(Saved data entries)
★ ★ ★ ★
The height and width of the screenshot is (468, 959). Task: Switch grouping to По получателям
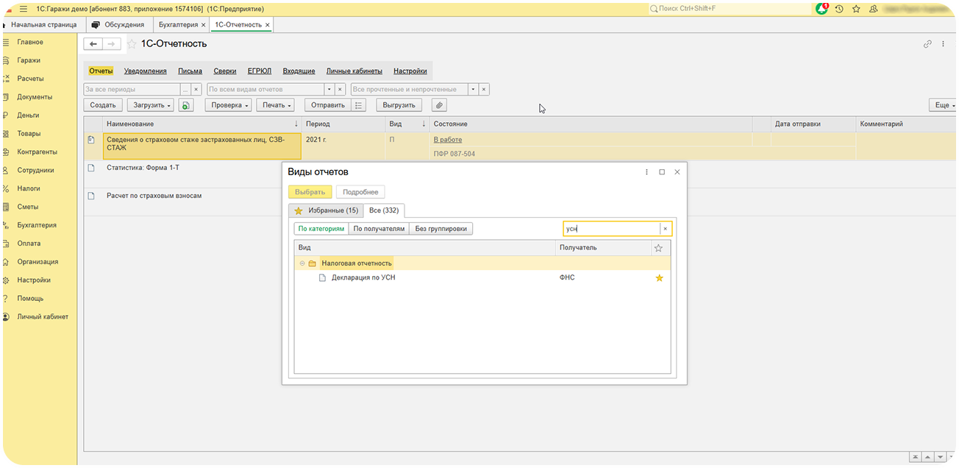[379, 229]
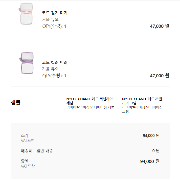Click the purple mirror duo product image
This screenshot has width=180, height=180.
pyautogui.click(x=26, y=63)
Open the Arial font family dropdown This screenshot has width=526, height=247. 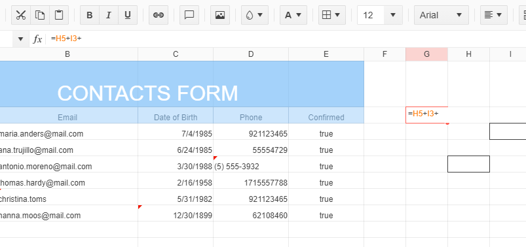click(x=441, y=15)
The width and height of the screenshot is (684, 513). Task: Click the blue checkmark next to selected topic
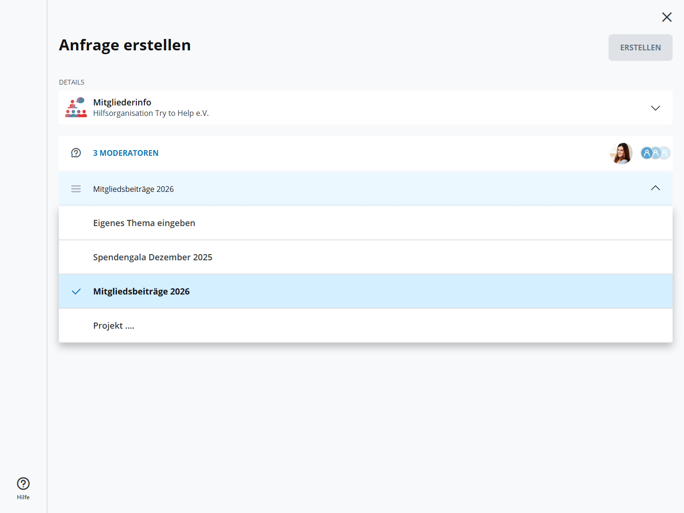point(76,292)
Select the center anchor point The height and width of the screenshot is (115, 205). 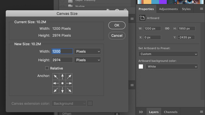(x=62, y=83)
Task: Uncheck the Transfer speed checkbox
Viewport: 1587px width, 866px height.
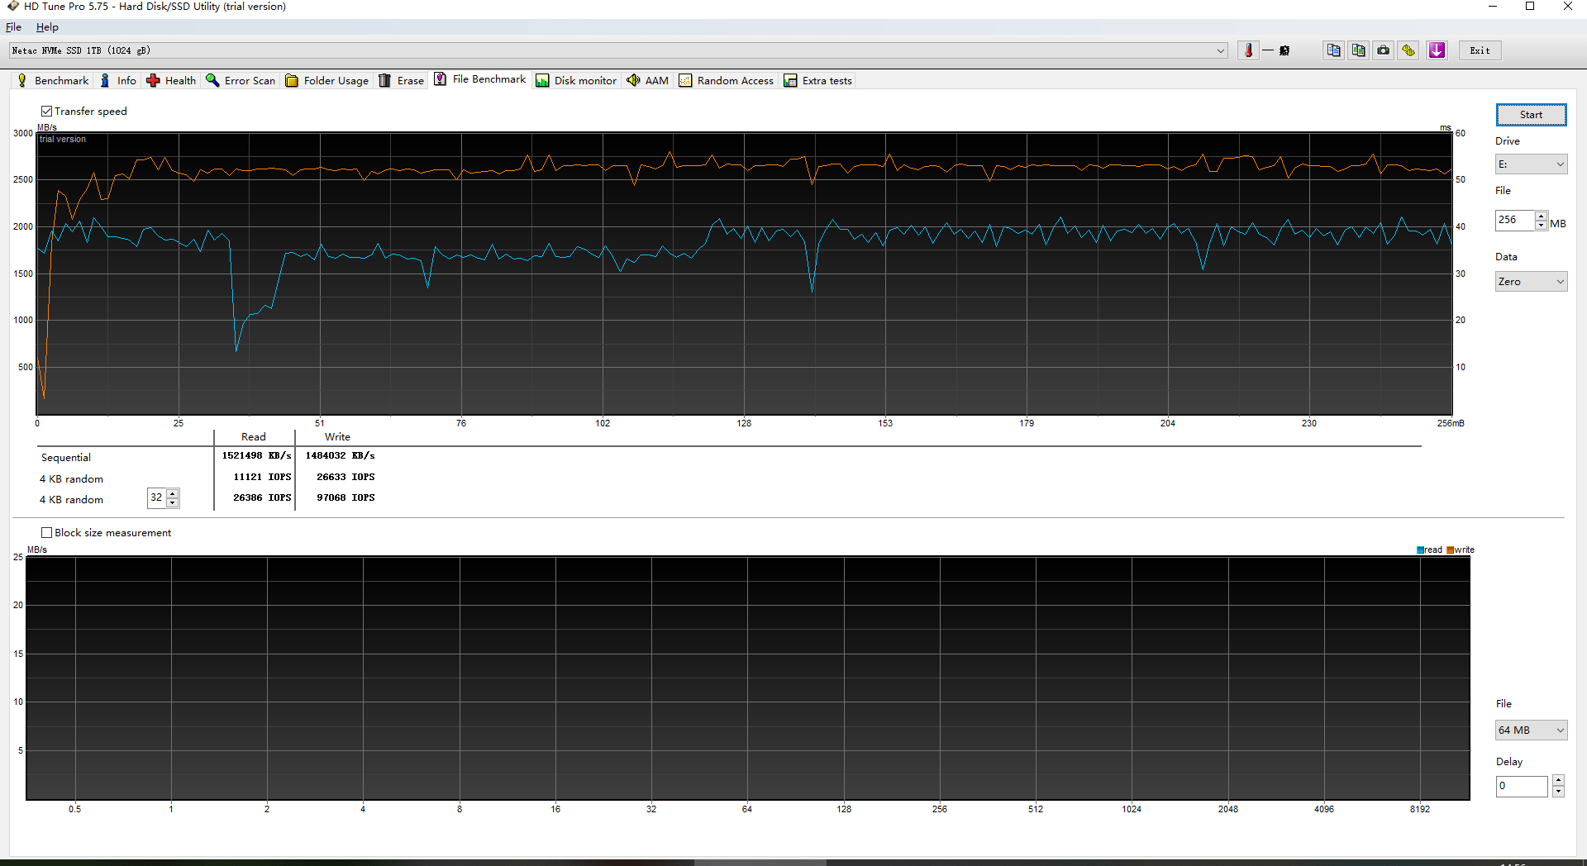Action: (x=47, y=112)
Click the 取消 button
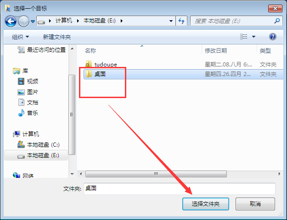 click(x=255, y=204)
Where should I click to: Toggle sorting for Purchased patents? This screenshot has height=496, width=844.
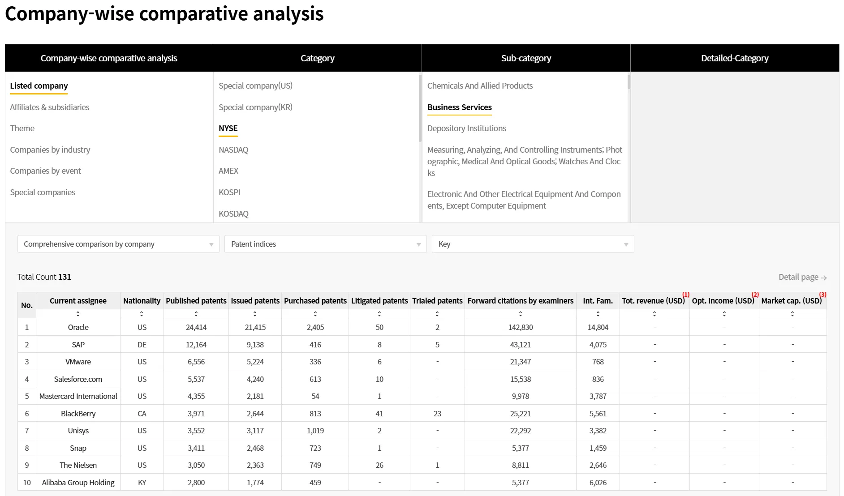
★ ★ ★ ★
WHAT IS EXPECTED. Your copy should run from the line that has "Click the 取消 button" through the last line above, exactly, with both ends in and pictures out.

TASK OUTPUT.
Click the 取消 button
 click(x=255, y=204)
Where should I click to: Toggle sorting for Purchased patents? This screenshot has height=496, width=844.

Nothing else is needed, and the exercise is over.